Nerds usually present as the parents who come in toting their laptop computer.  Their children are often socially awkward and spend all their time asking intelligent questions about the design of the playground equipment or crafting origami figures out of the paper sacks accompanying their kids meal.

Preppies are easily spotted by their flawless dress, usually in a full-on business suit.  They arrive with sons still bearing neat sweater/oxford shirt combos and daughters still in tidy designer dresses and tights, long after most of our daughters have removed their tights, flinging them carelessly over the backs of nearby dining chairs.  They read the Wall Street Journal while their kids are busy socially ostracizing the other children on the playground.

Drama Geeks are those parents seen with offspring still in costume & make-up from their latest dress rehearsal.  A more disturbing variation of the Drama Geek type, the Pageant Geeks are also known to prowl the Tuesday Night Club.  They arrive with daughters who make Joan Rivers look subtle in her make-up application.  One word for these parents: scary.

Punks & Metal Heads often blend together in a sea of general rebelliousness.  Usually wearing torn jeans and t-shirts, with children in like attire, these parents are the loud, tattooed, swearing, trouble-making types that are always drawing the ire of the Jocks and Preppies, usually for making a scene when one of the Preppies’ toddlers pushes their kids on the jungle gym.  

The Bible Beaters are usually on their way back from, or about to head to, a church function.  Typically, they are toting a bible, quoting scripture, or telling clean variations of dirty jokes as their eerily happy, well-adjusted children play nicely with the other kids.  

Amidst this bizarre time-warp of behavioral predictability & stereotyping, there is irony to be found.  To my disbelief, it’s my high school social outcast husband, Dick, who seems to move effortlessly across all the various social strata.  Not only can he talk game with the jocks, he speaks hard-core business with the Preppies, understands and speaks tech with the Nerds, and makes polite, snappy banter with the Drama Geeks, Punks, Metal Heads and Bible Beaters.  Unlike the chronically awkward person he always was in high school, Dick is a well-liked guy – a real mover & shaker in the CFA social scene.  He moves deftly through the throngs of  Tuesday Night goers, high-fiving and trading good-humored barbs with his Clique-fil-a homies, as I gather ketchup packets and napkins.

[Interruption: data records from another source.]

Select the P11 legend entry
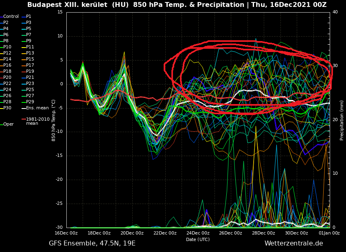 pyautogui.click(x=30, y=47)
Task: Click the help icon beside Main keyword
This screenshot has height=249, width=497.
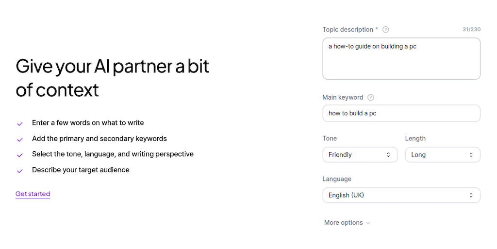Action: coord(371,97)
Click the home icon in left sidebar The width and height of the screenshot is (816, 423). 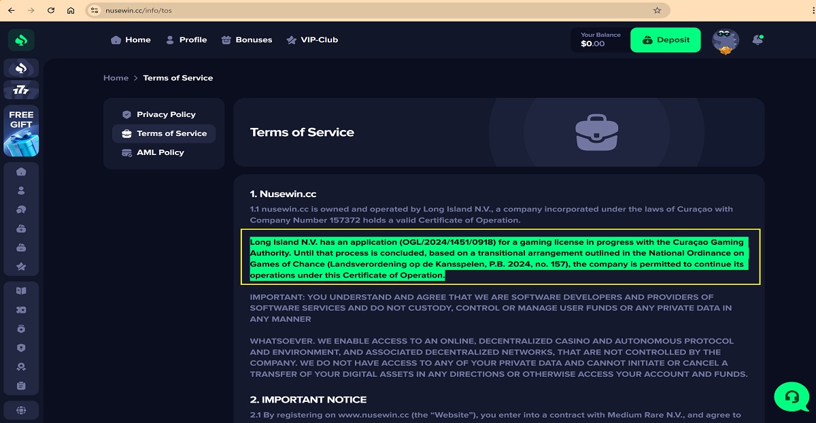(21, 172)
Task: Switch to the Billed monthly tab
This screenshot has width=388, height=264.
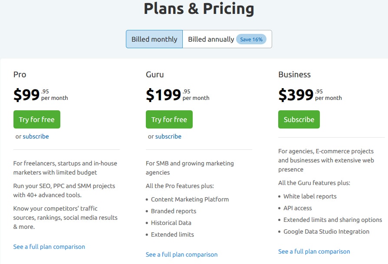Action: click(x=155, y=39)
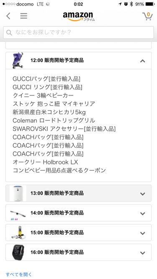Tap the yellow pressure washer thumbnail
Image resolution: width=157 pixels, height=279 pixels.
point(18,233)
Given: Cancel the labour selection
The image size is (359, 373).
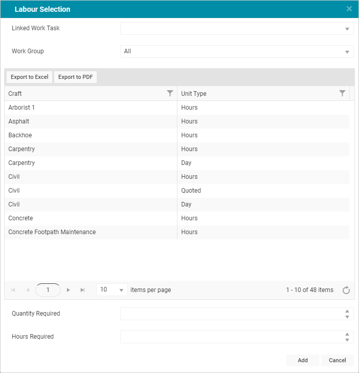Looking at the screenshot, I should pyautogui.click(x=337, y=360).
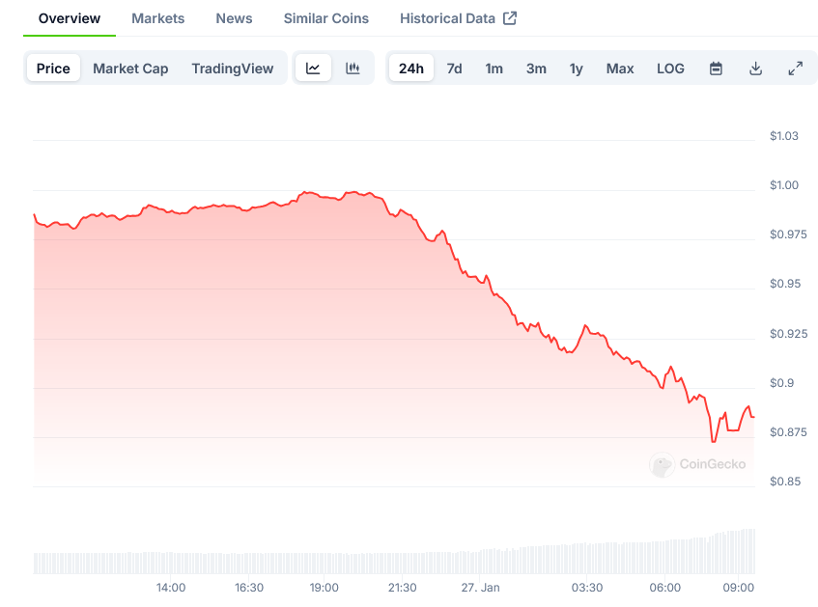Click the volume bars near 03:30

click(x=586, y=559)
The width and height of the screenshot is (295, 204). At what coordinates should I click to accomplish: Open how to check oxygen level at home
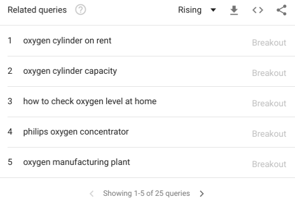(89, 101)
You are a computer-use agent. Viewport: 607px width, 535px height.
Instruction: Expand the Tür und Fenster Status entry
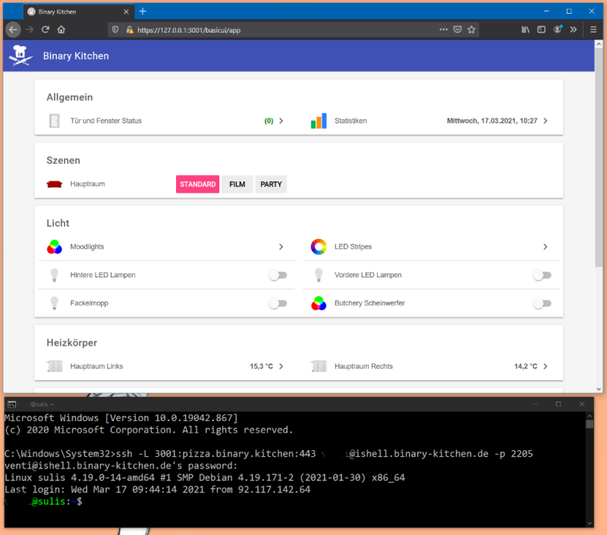[281, 120]
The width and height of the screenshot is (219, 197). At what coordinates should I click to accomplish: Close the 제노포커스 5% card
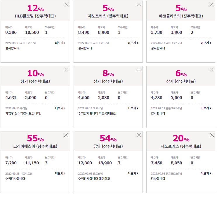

How can it be, that Dick has evolved beyond the confines of all the cliques to become friends with, literally, everyone? While I’ve only grown more isolated and judgmental in my older age – finding that my tolerance for B.S. has nearly evaporated post childbirth – Dick’s only managed to broaden his appeal.  How did my title of “person everyone likes” suddenly take a back seat to Mr. Popularity?  Where did I go wrong?

Of course, there is the possibility that I haven’t gone wrong.  Maybe I’ve just grown up enough to see all the cliques for who they are – people who are still too awkward to move outside their comfort zone.  It seems the all too human desire to fit in isn’t just for the younger set.  In an odd twist of fate, I’ve become the outcast, only this time I chose to be one. Rather than trying to fit into all the cliques – an exercise in frustration – my (gasp) 37 years, have taught me to just make peace with myself and enjoy the ride.  Ironically, the same self-confidence that made Dick a social outcast in high school makes him popular as an adult.  Go figure…

In deference to the ritual and doing my part to help end the global economic crisis, next Tuesday I’ll join my family and the rest of the Tuesday Night Club at the local CFA.  I’ll sit back and I’ll watch my former social outcast husband move effortlessly through every social caste.  As I do so, I’m sure I’ll be bemused, yet again, at the ironies of aging.  I’ll look upon the ritual unfolding in this social microcosm knowing that there’s no persona sexier, more irresistible, or more all-American than that of the self-confident man – or woman – and I’ll be grateful to be one and to be married to one.